Most estate planning attorneys take on the responsibility of holding their clients’ original wills and other documents. They do this for two reasons. First, they are often better equipped to keep the originals safe where they can be found when needed. Second, there’s the hope that when the time comes, the client’s family will return and engage the attorney or her firm to help probate the client’s estate. Many law firms see their file cabinets as goldmines, or at least as insurance that they’ll always have business in the future. This is especially the case, since many charge very low fees for preparing estate plans and higher fees for assisting with probate administration.

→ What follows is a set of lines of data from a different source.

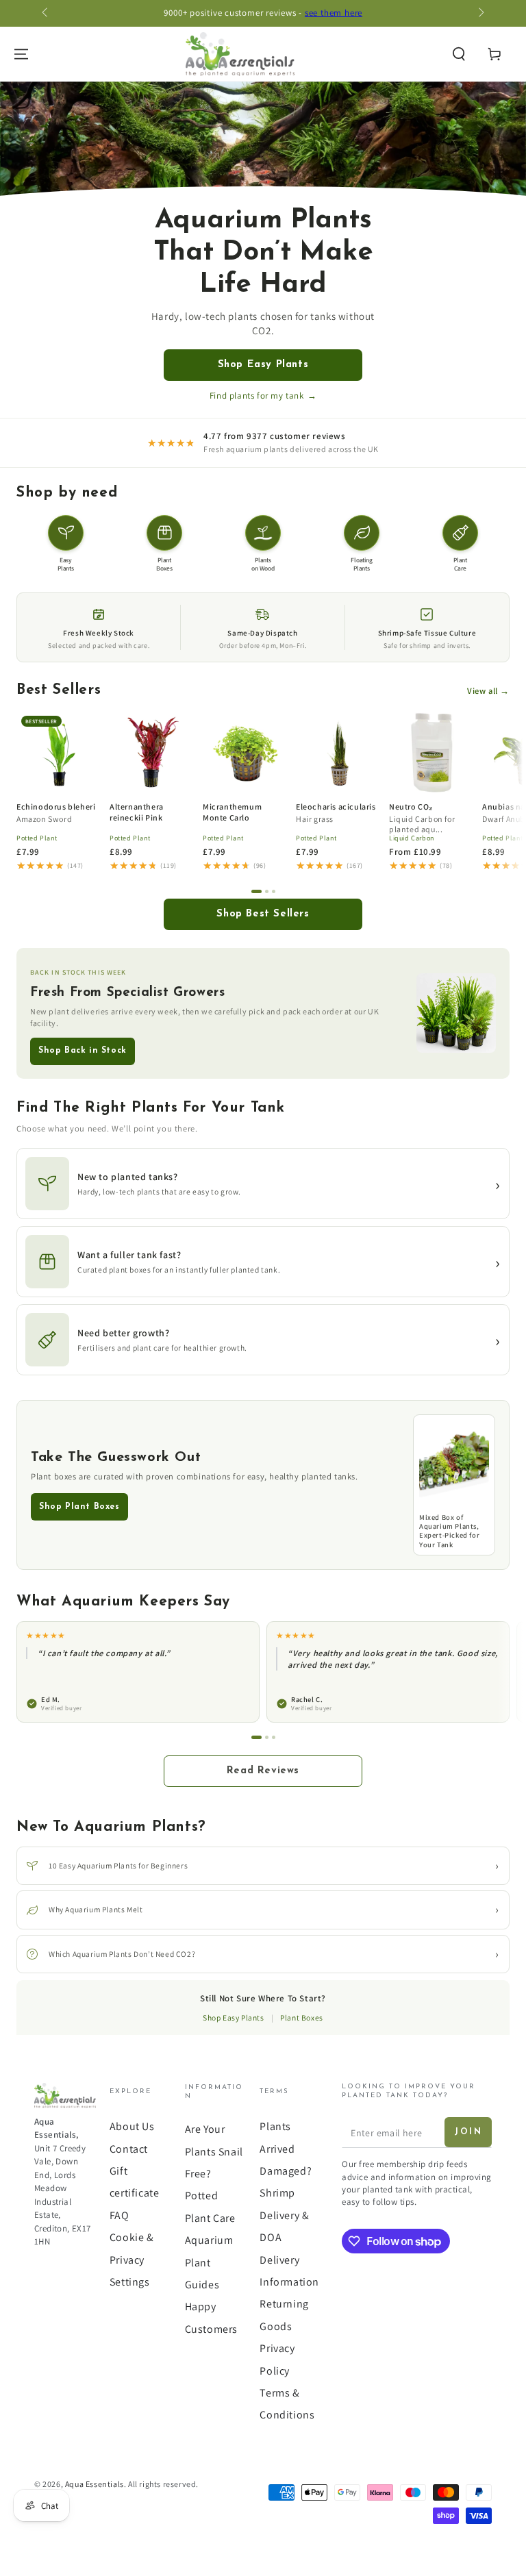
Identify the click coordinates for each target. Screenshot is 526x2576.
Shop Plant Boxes (79, 1507)
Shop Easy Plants (263, 365)
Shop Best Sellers (262, 914)
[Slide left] (46, 13)
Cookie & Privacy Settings (132, 2259)
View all (488, 691)
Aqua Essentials (94, 2484)
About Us (132, 2126)
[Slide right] (480, 13)
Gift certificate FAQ (135, 2193)
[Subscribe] (468, 2132)
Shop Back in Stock (82, 1051)
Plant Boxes (301, 2017)
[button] (459, 54)
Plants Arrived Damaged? (286, 2148)
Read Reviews (263, 1771)
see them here (333, 12)
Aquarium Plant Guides (209, 2262)
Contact (129, 2149)
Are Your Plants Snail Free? (214, 2151)
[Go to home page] (240, 54)
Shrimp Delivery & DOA (284, 2215)
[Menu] (21, 54)
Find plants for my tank (263, 395)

But this practice of holding original documents raises a number of questions that are seldom asked and answered. These include the following:
- How long must the law firm hold the original will? The answer is indefinitely, unless the firm and the client have another agreement. I started the predecessor firm of Margolis & Bloom in 1987, 33 years ago, and we still have some wills and other documents dating back three decades. We have to hold them secure, even though we have long lost track of the clients. Some years ago, we saw the light and we now have an agreement that we may dispose of original documents if we have not had contact with a client for 10 years, despite our efforts to reach out.
- Do lawyers have an obligation to find out when a client has died? The answer is no. In smaller towns, where the lawyer is likely to hear about a client’s death, they will let the family know that they hold the original documents. If lawyers do hear about a client’s death and are not retained to assist with the probate administration, they must file the will with the appropriate probate court within 30 days of the client’s death. However, absent knowledge of his death, they have no obligation to be searching death records for all their clients to find out if they’ve passed away.
- Must lawyers offer to hold original wills and other documents? No. And increasingly, lawyers are not offering this service. It turns out that it can be more trouble than it’s worth. We, for instance, have many fireproof safes holding original documents for clients we haven’t seen in decades. Not being in a small town and given that people move around a lot, often moving to be close to children and grandchildren in later years, few of these files will turn into future business. Increasingly, lawyers and law firms decide that they do not want to take on the liability and expense of storing original documents for their clients, especially as in all other ways, they are going paperless.
- What happens to original wills when a lawyer retires? If the lawyer is part of a bigger firm, the firm will continue to hold the original documents. But we’ve seen many solo practitioners move their will files to their garages, continuing to supply the originals when requested for as long as they can (except for the several months a year they’re in Florida). Ultimately, in these cases, the retired attorney passes away and his spouse or children discard the files if they can’t find another firm to take them on. When the partners of Russell, McTernan, McTernan & Fruci decided to retire a few years ago, they took the responsible step of getting in touch with us. They ultimately merged with Margolis & Bloom and we now hold their will files.
In our office, to limit the profusion of paper files, we now only store the original wills and an original durable powers of attorney for clients. Copies of other original documents, such as trusts and health care proxies, generally work as well as originals, so it’s less vital that we hold them for safekeeping. In fact, even wills are often less important than they were in the past as people avoid probate through trusts, beneficiary designations and joint ownership.